IMHO, I love character death in stories. When a character has fulfilled their arc, killing them off is a great way to increase the audience’s sense of investment in the remaining characters. Now, everytime they get in danger, you feel a little anxiety on their behalf because you know that this author is WILLING to kill off characters.
IMHO, Game of Thrones and Walking Dead were both overrated shows (not that they were bad, just that they weren’t as AMAZING as their rep). But one thing both did VERY well is use character death to raise the stakes for the audience. If you hadn’t read the books, Sean Bean’s death or the Red Wedding in GoT made you hold your breath a little everytime a character you liked was in peril.
Killing characters off also helps prevent a mistake that I think ALOT of long-running storytellers have. Not knowing when a character has lost their narrative purpose, and keeping them around to suck the oxygen out of every story going forward.

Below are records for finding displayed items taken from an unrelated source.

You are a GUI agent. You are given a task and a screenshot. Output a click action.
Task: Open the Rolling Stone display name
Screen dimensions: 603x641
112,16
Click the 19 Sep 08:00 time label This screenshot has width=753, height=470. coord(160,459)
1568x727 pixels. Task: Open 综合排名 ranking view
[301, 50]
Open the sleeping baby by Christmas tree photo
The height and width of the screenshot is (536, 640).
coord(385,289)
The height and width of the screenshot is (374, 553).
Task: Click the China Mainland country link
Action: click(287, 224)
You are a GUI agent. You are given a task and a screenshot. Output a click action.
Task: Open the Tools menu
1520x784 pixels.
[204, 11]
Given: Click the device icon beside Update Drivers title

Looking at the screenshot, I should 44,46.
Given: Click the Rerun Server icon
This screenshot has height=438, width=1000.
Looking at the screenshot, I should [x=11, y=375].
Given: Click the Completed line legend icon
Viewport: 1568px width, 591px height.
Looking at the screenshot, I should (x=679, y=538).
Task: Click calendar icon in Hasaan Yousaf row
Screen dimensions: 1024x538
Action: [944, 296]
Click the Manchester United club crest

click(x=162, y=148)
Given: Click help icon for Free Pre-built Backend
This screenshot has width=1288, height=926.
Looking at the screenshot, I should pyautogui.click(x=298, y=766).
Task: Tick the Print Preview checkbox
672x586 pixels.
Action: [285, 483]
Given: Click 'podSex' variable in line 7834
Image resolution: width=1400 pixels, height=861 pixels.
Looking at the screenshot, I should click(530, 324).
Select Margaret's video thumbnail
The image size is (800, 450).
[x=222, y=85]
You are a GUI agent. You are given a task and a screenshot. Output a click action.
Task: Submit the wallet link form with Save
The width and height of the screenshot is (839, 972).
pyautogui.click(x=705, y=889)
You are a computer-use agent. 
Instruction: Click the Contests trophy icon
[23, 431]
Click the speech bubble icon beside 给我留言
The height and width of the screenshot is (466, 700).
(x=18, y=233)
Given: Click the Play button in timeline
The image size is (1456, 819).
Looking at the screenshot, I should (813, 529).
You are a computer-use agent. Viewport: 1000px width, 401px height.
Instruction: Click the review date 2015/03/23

I’m thinking of a not so well known example where in season 1 of a show, a particular character was meant to be the romantic ‘will they/wont they’ character. But then the show changed it’s mind and decided that both characters were too decent for there to ever be good drama from their relationship (which was a shitty reason, but let’s ignore that for now).
The mistake is that because that actor was part of the cast, they kept him around for 4 seasons after that in which he was complete narrative deadweight. They tried to force his square peg into a few round holes, but they could never find a narrative purpose for him after that. He was a drag on every scene because he was just there to consume oxygen and say lines. He should have been killed off or ‘moved away’.